Rewrite every row between the line holding "RR (222, 64)" and the line holding "[Fermer] (147, 394)", inclusive, and nothing else. Multiply each coordinate in the answers by 0.5 and round to whole numbers, with halves rounding up; leave all other numbers as they are.

───── Task inputs

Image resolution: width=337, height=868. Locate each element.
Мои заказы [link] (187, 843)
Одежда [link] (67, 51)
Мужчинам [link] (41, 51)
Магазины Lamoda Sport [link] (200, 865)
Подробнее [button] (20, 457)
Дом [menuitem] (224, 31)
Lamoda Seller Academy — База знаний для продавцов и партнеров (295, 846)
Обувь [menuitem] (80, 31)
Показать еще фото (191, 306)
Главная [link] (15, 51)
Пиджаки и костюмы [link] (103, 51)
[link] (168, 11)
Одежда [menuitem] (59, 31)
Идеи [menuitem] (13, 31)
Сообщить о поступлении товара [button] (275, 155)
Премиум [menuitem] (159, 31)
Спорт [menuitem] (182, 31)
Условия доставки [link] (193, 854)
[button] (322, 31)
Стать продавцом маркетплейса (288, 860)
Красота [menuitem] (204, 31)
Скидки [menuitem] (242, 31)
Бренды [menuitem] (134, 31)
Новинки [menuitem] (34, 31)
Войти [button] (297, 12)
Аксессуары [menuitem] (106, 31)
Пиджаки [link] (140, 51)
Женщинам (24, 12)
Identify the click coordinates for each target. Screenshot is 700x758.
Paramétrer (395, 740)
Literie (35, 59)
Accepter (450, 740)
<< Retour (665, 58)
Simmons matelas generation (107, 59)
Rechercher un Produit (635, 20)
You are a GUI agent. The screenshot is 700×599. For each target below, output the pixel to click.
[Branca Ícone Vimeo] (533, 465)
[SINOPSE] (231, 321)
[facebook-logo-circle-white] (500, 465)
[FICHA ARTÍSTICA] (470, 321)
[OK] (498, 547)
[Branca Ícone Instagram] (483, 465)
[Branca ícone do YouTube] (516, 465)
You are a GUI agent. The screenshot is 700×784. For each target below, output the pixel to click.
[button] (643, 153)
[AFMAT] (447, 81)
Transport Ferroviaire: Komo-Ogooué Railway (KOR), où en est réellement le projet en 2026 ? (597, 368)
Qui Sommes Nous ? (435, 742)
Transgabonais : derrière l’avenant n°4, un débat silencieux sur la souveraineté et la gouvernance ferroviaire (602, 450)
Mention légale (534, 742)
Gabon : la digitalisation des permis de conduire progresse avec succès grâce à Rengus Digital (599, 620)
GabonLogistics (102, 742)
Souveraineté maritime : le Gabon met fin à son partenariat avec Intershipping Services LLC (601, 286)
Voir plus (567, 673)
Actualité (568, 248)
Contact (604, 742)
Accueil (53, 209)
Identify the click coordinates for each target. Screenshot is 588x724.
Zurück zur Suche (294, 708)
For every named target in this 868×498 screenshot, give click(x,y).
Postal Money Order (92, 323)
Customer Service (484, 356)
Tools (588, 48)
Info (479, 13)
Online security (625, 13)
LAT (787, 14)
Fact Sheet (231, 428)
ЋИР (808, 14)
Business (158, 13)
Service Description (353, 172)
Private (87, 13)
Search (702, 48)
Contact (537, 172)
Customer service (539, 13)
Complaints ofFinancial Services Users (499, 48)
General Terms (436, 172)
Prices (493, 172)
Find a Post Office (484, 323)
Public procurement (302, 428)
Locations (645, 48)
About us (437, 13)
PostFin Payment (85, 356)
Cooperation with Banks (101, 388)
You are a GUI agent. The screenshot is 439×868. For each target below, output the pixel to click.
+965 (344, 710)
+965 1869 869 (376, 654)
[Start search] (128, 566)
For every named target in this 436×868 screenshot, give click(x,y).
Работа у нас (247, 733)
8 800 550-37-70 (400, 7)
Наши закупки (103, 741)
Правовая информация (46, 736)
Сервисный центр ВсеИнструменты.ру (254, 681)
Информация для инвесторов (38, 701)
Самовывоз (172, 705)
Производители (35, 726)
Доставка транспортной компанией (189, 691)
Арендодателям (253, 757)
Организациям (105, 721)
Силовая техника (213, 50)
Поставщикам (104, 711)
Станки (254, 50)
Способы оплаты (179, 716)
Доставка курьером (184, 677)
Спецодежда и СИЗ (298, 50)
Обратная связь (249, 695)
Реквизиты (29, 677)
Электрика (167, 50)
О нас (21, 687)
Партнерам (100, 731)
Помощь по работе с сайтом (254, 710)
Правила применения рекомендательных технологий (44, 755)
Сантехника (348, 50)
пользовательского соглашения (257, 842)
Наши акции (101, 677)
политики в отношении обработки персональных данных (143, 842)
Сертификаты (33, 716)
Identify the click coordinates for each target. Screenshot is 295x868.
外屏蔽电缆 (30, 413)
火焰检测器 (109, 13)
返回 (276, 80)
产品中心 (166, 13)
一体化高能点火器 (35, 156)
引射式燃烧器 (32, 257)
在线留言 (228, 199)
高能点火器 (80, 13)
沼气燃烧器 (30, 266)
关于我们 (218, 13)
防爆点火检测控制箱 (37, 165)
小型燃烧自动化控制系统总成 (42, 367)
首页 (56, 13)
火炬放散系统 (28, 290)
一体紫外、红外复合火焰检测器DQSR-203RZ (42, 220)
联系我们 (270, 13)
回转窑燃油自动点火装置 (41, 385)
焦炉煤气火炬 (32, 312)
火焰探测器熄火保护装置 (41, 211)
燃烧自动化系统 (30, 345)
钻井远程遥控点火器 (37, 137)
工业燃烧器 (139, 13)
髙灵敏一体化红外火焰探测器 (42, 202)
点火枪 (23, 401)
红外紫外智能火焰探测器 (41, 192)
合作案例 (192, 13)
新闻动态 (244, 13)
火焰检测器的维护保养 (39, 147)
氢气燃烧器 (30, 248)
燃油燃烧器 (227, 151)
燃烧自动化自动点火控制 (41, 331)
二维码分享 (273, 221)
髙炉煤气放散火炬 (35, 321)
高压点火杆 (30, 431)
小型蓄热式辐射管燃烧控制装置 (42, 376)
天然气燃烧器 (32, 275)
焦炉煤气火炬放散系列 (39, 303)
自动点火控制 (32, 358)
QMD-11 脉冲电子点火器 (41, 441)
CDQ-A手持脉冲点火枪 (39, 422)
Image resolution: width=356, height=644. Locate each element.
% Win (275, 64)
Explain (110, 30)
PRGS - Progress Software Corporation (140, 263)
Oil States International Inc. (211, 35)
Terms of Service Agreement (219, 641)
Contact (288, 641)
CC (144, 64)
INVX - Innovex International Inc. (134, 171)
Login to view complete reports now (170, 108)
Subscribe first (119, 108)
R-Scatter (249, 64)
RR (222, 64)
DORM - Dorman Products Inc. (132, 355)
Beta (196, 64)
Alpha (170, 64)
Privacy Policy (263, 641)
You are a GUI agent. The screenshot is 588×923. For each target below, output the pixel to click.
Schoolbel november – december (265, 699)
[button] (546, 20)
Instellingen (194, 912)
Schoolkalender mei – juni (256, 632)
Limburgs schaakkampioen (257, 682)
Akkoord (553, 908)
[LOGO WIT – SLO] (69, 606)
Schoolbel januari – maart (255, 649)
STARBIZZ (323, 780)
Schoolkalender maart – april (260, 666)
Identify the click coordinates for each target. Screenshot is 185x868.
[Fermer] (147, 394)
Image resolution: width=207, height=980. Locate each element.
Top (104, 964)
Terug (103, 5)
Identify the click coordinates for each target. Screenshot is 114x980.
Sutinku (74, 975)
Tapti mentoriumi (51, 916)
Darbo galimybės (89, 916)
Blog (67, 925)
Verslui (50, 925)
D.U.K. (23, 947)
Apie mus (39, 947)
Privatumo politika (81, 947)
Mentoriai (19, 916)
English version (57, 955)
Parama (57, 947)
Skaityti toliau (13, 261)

──────────

Worked solution:
RR (111, 32)
DORM - Dorman Products Inc. (66, 178)
Beta (98, 32)
Alpha (85, 32)
Privacy Policy (132, 321)
You are a GUI agent. The screenshot is 588×923. For each target below, output the pixel to click.
Schoolbel november – december (133, 350)
[button] (273, 10)
Instellingen (97, 456)
Schoolkalender mei – juni (128, 316)
Limburgs schaakkampioen (129, 341)
Akkoord (277, 454)
[LOGO WIT – SLO] (35, 303)
Schoolbel januari – maart (128, 325)
STARBIZZ (162, 390)
Schoolkalender maart – april (130, 333)
Identify the click coordinates for each target. Screenshot is 185x868.
[Fermer] (74, 197)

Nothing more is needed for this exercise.